20世紀日本人名事典 「小林佐兵衛」の解説
小林 佐兵衛
コバヤシ サヘエ
江戸時代末期・明治期の社会事業家,俠客 司馬遼太郎の小説「俄」のモデル。
- 生年
- 文政12年(1829年)
- 没年
- 大正6(1917)年8月20日
- 出生地
- 大阪府
- 別名
- 通称=北の赤万
- 経歴
- 早くから俠客として立ち、幕末には大坂警備を担当していた一柳対馬守の要請で捕吏頭となるが、禁門の変で敗れた長州藩士の逃亡を助けるなど俠気に富む行動で知られた。

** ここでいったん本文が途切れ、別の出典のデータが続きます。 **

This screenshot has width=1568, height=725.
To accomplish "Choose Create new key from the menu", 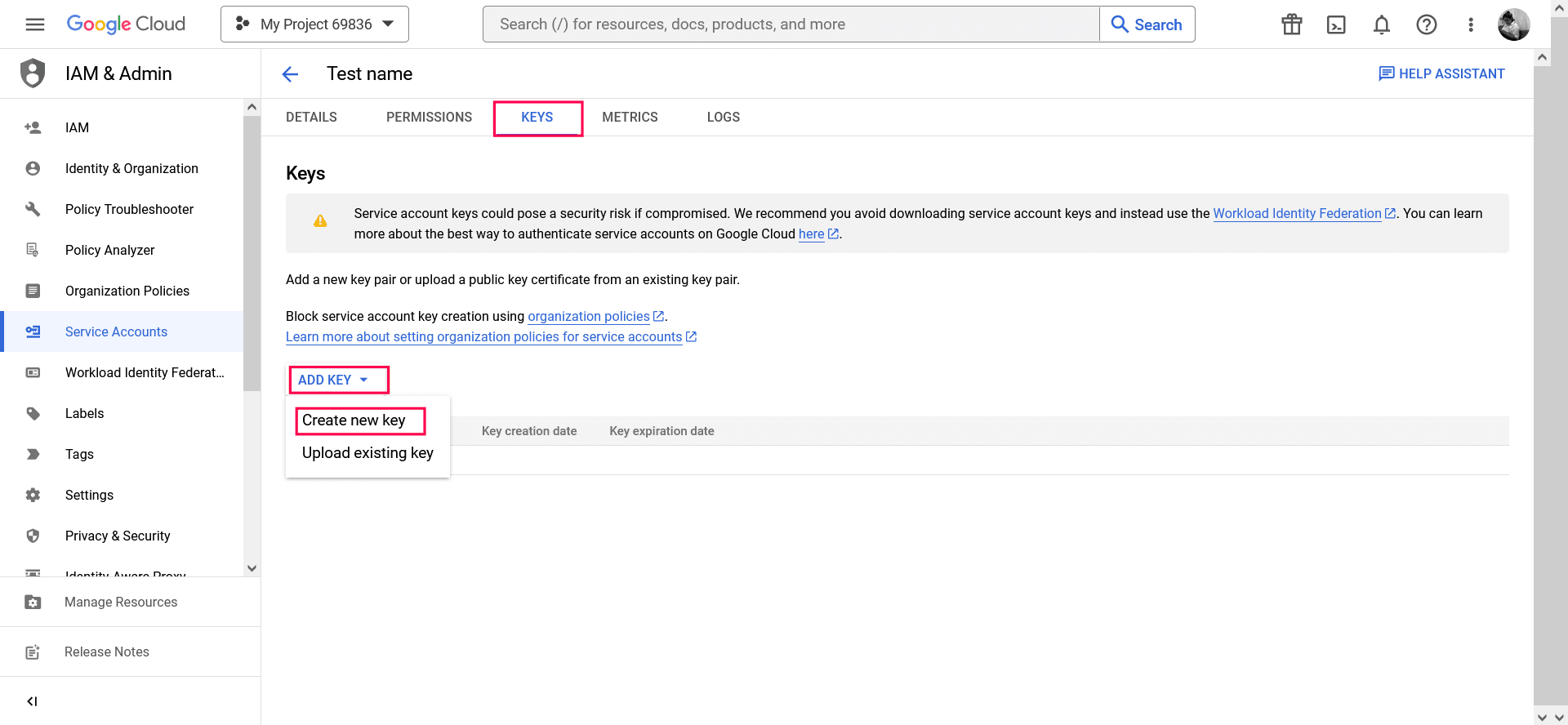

維新後、渡辺昇大阪府知事から消防事業を依託され、北の大組頭取となって活躍。また米相場で巨財を成し、その資産を投じて小林授産所を設立、内職の教授や子弟の通学援助など貧民のために尽力。明治44年には米相場の騰貴に喘ぐ貧民を救済すべく取引所に乗り込んで相場を崩し、世の喝采を浴びた。さらに高野山に身寄りのない貧民700人の無縁墓を建立。その生涯は浪速俠客の典型であり、司馬遼太郎の小説「俄」のモデルにもなっている。